You see the thick glasses. The globe looks like an egg that is about to burst. Pathologic myopia can make any retina specialist nervous, especially when surgery is indicated. Highly myopic eyes are not uncommon in the retina clinic.
Here, Michael A. Klufas, MD, of Wills Eye Hospital and Tatsuhiko Sato, MD, of Hayashi Eye Hospital in Japan provide their pearls for operating on these challenging eyes.
Myopic eyes may have a posterior staphyloma. Consider appropriate local anesthesia techniques to prevent inadvertent globe perforation. If you’re not so familiar with retrobulbar block in high-myopia cases, we recommend a peribulbar injection or sub-Tenon’s block.
Preoperatively, axial length measurement (>30 mm) can be helpful to determine if special instrumentation will be required, such as extra-long forceps. For Alcon products, 23-gauge instruments (or 25-gauge, non-plus) are approximately 1 to 2 mm longer than 25-gauge-plus instruments that have a stiffening sleeve. Longer forceps designed for high-myopia cases are also available (e.g., Dutch Ophthalmic Research Center [DORC] or Synergetics/ Bausch + Lomb Retina).
If you get caught in a pinch and need additional reach from standard forceps, remove the cannula after complete removal of the vitreous gel. Otherwise there is a risk of entry-site associated dialysis. As a last resort, the infusion pressure can be lowered to allow partial compression of the globe, but this causes optical distortions that can make fine macular work difficult.
A myopic, tessellated fundus can make visualization of membranes and the internal limiting membrane difficult. Adjuncts, including triamcinolone, brilliant blue or indocyanine green, can enhance visualization. Gently instill and remove these adjuncts because the retinal tissue can be very thin. A sudden jet from an injection or an infusion can cause iatrogenic damage or even a retinal break including, macular hole.
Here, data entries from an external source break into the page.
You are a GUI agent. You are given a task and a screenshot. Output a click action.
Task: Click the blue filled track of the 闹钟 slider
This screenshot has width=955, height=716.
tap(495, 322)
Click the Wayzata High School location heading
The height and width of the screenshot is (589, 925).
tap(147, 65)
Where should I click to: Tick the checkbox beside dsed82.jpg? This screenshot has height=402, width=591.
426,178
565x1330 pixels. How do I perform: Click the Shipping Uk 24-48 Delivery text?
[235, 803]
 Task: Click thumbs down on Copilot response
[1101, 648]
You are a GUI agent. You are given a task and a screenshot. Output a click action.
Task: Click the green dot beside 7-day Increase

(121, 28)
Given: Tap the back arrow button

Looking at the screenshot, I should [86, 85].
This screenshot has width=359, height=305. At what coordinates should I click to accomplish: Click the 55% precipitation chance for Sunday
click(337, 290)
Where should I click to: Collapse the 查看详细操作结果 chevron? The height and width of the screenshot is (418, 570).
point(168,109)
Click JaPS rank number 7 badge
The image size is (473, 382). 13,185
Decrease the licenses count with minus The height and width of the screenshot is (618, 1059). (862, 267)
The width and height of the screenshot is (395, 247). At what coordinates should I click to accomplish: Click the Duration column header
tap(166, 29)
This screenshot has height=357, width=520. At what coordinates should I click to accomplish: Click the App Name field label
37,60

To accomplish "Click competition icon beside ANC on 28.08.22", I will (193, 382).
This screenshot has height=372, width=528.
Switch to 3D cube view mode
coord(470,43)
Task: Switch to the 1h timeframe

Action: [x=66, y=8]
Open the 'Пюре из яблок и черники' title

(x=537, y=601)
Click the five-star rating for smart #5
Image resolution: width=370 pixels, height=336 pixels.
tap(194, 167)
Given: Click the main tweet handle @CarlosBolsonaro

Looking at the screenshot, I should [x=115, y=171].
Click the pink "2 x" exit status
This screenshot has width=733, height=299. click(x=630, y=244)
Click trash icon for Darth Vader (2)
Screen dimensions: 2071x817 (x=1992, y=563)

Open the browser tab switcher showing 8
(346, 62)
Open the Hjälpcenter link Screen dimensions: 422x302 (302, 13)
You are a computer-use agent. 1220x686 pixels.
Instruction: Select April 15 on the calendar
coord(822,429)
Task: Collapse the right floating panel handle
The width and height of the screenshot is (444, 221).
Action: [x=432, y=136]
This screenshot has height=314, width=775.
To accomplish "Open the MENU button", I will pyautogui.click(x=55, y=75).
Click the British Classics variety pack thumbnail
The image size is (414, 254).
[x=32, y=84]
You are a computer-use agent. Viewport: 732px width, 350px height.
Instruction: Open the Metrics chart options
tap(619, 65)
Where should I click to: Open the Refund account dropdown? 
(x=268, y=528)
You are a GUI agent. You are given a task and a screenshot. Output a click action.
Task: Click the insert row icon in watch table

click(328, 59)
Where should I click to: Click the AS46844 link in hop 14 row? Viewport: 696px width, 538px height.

Even for patients with a clinical posterior vitreous detachment, there can often be an element of residual vitreous membranes on the posterior pole as well as mid- to peripheral retina. Triamcinolone can be helpful to identify residual vitreous, which can promote growth of epiretinal membranes and/or proliferative vitreoretinopathy.
Initiating ILM peel at the temporal raphe can minimize mechanical damage to the retinal nerve fibers. In cases with schisis, a fovea-sparing ILM peel may be desirable to limit the chance of progression to full-thickness macular hole.1
For myopic macular holes with and without retinal detachment, inverted ILM flap technique may facilitate anatomic success. If you have to use an autologous ILM flap, perfluorocarbon may be helpful to stabilize the ILM flap even after fluid-air exchange. Other options include autologous retinal graft2 and amniotic membrane3 for refractory macular hole cases.
Figure. A 59-year-old, phakic -20 D myope presented with progressive myopic schisis without macular hole in the left eye (A). Preoperative vision was 20/300. After pars plana vitrectomy with internal limiting membrane peeling and gas tamponade (B), the macular schisis resolved and vision at one-year follow-up after phacoemulsification was 20/60.
The next time that a high myope is sitting in your examination chair, don’t let that big eye worry you. Use these pearls to formulate the proper preoperative plan and obtain any special instrumentation that may be required in the setting of extreme axial length. Thinking carefully about the goals of surgery and the operative approach in these fragile eyes will minimize iatrogenic complications and maximize success.
1. Shimada N, Sugamoto Y, Ogawa M, et al. Fovea-sparing internal limiting membrane peeling for myopic traction maculopathy. Am J Ophthalmol 2012;154:693-701.
2. Grewal DS, Mahmoud TH. Autologous neurosensory retinal free flap for closure of refractory myopic macular holes. JAMA Ophthalmol 2016;134:229-30.
3. Rizzo S, Caporossi T, Tartaro R, et al. A human amniotic membrane plug to promote retinal breaks repair and recurrent macular hole closure. Retina (in press).